Every line in the records below with the string "computer" needs to be copied out.
(Dataset extract)
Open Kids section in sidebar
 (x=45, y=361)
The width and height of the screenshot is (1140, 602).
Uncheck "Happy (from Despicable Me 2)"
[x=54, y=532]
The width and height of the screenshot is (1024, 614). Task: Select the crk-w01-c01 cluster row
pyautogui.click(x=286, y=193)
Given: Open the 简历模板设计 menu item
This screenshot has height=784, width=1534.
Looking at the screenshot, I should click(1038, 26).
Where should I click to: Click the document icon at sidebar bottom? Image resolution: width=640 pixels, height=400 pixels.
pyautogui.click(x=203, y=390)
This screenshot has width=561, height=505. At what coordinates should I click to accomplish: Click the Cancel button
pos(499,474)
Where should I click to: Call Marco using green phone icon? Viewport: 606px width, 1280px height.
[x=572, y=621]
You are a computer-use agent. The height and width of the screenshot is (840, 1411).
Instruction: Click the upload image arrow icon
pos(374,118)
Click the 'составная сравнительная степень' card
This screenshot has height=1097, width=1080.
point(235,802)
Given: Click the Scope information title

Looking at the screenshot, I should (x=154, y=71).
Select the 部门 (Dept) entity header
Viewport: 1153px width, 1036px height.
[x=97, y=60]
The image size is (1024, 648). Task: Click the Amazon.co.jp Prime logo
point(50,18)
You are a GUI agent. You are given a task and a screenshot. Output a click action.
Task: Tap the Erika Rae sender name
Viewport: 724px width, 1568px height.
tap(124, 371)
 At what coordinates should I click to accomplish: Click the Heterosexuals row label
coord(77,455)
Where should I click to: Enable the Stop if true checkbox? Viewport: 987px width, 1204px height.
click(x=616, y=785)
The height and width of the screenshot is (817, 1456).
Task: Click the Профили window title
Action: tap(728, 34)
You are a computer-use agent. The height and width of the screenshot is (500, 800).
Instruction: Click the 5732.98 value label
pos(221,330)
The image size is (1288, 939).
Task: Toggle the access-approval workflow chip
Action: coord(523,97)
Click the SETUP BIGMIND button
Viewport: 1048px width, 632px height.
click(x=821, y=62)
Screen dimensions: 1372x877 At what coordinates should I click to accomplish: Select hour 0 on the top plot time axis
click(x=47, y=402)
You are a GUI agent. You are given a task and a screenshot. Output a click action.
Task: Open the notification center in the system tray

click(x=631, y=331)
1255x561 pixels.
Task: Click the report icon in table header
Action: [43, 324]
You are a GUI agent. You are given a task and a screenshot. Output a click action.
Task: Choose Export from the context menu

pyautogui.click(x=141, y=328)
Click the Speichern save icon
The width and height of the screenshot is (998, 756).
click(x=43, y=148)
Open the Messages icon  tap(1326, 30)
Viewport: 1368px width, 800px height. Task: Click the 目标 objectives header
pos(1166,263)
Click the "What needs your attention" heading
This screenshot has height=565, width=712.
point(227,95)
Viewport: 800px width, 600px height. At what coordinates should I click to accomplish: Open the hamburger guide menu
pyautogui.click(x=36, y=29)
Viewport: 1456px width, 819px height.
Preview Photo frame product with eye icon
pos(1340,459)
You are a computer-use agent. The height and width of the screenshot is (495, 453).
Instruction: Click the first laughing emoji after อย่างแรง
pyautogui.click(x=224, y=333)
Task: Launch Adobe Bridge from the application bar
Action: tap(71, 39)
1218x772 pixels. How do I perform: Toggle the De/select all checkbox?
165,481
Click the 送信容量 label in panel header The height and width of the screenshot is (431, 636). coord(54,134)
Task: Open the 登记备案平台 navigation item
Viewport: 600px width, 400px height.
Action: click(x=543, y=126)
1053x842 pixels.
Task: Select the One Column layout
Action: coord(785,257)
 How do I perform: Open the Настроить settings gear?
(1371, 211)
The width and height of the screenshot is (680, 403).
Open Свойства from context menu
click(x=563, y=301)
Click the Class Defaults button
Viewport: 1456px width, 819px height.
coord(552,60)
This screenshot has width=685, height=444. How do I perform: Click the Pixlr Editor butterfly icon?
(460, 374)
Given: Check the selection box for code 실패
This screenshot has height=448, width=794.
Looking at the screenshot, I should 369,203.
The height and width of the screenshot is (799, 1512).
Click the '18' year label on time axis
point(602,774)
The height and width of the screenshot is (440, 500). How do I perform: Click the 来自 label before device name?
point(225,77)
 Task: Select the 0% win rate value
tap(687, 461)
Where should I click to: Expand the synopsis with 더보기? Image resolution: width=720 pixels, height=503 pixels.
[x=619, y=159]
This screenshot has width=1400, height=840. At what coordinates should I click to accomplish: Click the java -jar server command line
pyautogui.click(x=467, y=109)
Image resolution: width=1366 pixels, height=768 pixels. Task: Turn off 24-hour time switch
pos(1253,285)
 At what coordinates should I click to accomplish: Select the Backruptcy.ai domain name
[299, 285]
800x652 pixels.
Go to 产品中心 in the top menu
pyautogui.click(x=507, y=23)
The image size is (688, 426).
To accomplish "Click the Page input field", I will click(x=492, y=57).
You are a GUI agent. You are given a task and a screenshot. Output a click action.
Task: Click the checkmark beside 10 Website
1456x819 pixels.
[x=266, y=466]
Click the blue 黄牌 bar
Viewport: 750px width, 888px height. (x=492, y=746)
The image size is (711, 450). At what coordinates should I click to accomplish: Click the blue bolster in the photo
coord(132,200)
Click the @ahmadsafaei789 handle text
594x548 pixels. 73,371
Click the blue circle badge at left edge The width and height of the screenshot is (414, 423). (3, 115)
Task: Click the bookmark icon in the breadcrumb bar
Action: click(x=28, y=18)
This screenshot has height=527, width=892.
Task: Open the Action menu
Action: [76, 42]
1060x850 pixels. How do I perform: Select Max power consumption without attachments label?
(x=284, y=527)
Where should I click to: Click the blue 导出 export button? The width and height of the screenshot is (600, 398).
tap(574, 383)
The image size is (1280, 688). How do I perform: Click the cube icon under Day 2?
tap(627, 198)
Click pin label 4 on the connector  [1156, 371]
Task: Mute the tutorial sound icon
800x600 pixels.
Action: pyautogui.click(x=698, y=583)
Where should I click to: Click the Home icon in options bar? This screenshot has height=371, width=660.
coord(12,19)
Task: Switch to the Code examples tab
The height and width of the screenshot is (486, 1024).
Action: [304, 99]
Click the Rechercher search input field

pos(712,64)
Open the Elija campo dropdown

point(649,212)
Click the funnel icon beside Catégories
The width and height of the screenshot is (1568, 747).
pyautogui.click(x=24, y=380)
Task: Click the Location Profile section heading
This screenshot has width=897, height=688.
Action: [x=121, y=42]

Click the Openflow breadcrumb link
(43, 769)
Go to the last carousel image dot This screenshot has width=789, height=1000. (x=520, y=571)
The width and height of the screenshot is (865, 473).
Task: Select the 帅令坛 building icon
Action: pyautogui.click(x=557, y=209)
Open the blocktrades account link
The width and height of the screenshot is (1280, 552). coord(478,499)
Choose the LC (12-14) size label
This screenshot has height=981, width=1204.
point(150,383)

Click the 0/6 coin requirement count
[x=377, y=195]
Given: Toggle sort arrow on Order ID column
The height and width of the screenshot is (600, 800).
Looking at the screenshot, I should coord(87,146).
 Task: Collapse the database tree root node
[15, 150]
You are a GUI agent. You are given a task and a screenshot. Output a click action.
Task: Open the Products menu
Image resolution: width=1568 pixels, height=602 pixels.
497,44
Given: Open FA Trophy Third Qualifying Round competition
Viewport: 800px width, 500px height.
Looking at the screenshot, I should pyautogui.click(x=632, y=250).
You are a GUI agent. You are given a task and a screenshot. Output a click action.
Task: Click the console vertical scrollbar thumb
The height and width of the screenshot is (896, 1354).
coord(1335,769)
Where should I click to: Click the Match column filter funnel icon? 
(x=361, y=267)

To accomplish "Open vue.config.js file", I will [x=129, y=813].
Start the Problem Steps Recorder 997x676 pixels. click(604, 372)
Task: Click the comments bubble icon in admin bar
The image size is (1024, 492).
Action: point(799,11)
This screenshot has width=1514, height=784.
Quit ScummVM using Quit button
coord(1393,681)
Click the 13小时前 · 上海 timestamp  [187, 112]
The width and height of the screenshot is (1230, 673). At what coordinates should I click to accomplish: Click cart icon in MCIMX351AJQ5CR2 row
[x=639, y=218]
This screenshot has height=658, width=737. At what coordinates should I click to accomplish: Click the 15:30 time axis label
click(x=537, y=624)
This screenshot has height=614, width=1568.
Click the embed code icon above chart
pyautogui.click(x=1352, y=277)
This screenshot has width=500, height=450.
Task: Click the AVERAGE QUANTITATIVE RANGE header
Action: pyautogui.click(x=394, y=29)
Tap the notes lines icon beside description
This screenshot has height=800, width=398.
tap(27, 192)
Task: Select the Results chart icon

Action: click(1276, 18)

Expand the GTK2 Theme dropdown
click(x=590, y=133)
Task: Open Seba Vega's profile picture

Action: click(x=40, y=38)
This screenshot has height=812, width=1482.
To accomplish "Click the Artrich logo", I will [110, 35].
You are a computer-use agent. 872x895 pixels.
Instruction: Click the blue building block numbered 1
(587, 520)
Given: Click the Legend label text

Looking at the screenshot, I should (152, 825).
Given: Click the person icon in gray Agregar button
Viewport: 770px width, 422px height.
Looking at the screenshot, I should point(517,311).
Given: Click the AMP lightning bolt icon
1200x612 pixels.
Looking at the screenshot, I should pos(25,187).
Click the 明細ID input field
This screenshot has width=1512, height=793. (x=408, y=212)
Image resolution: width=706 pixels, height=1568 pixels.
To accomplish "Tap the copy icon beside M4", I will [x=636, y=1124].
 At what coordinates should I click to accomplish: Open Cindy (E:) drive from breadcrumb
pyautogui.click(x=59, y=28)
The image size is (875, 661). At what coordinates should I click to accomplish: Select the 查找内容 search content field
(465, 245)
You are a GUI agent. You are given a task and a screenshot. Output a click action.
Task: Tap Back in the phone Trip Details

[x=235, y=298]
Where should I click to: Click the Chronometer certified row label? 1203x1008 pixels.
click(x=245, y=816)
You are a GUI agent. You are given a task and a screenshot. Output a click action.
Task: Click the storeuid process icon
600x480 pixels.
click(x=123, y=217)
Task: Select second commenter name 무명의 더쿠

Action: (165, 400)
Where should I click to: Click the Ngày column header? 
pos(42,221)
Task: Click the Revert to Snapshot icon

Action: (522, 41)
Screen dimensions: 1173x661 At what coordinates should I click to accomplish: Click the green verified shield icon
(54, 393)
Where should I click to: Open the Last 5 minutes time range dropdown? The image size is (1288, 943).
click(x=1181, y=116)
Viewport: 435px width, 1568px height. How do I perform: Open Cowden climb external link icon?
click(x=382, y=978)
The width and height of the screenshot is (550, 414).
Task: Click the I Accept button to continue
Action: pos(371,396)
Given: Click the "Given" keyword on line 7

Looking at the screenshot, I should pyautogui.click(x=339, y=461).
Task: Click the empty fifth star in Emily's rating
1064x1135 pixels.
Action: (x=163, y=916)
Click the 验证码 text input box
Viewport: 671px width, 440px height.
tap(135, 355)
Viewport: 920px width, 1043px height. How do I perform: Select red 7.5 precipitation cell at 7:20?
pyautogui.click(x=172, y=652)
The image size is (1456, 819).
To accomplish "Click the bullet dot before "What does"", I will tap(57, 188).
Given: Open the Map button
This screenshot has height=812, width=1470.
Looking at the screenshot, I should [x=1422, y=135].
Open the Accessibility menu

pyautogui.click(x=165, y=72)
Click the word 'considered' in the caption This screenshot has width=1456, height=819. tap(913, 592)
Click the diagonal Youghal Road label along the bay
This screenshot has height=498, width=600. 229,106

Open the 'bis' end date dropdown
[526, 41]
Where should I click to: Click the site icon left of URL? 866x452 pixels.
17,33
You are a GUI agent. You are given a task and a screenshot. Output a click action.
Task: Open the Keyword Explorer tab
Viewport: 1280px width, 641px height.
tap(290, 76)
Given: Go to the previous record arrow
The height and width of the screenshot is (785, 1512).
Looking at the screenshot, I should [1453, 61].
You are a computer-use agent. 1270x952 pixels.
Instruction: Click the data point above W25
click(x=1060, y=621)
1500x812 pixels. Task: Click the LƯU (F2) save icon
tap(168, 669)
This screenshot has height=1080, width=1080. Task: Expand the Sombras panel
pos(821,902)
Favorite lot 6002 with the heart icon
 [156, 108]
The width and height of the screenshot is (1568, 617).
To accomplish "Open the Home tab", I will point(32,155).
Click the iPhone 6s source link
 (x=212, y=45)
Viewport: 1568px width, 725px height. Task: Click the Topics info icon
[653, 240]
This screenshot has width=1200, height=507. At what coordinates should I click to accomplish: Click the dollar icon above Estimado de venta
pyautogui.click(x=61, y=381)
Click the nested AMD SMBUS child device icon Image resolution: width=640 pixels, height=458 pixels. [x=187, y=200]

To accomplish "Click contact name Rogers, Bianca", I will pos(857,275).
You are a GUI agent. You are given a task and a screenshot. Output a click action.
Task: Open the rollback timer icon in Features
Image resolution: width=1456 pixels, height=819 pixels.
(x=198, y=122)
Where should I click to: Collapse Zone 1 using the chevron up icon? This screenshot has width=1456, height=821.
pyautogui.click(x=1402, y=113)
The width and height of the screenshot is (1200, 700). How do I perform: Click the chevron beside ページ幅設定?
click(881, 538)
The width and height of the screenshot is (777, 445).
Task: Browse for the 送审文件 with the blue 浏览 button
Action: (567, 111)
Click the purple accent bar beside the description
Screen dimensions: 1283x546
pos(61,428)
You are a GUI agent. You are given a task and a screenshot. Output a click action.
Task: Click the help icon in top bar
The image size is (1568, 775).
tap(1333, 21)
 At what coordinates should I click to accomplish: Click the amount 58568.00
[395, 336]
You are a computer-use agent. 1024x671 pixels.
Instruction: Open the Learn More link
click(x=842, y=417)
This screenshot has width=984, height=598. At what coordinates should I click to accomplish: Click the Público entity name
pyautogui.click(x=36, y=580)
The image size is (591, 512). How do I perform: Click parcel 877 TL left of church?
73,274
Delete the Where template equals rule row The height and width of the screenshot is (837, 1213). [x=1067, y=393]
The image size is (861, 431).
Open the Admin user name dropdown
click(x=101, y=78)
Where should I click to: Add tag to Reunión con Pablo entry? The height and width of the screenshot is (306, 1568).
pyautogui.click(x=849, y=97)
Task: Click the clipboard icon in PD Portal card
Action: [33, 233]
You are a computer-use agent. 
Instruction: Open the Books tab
(End Dataset extract)
#### Answer to the exercise:
You are a computer-use agent. The height and width of the screenshot is (840, 1411).
You are a computer-use agent. The height and width of the screenshot is (500, 800).
You are a computer-use agent. The height and width of the screenshot is (495, 453).
You are a computer-use agent. 872x895 pixels.
You are a computer-use agent. 1270x952 pixels.
You are a computer-use agent. 1024x671 pixels.
You are a computer-use agent. 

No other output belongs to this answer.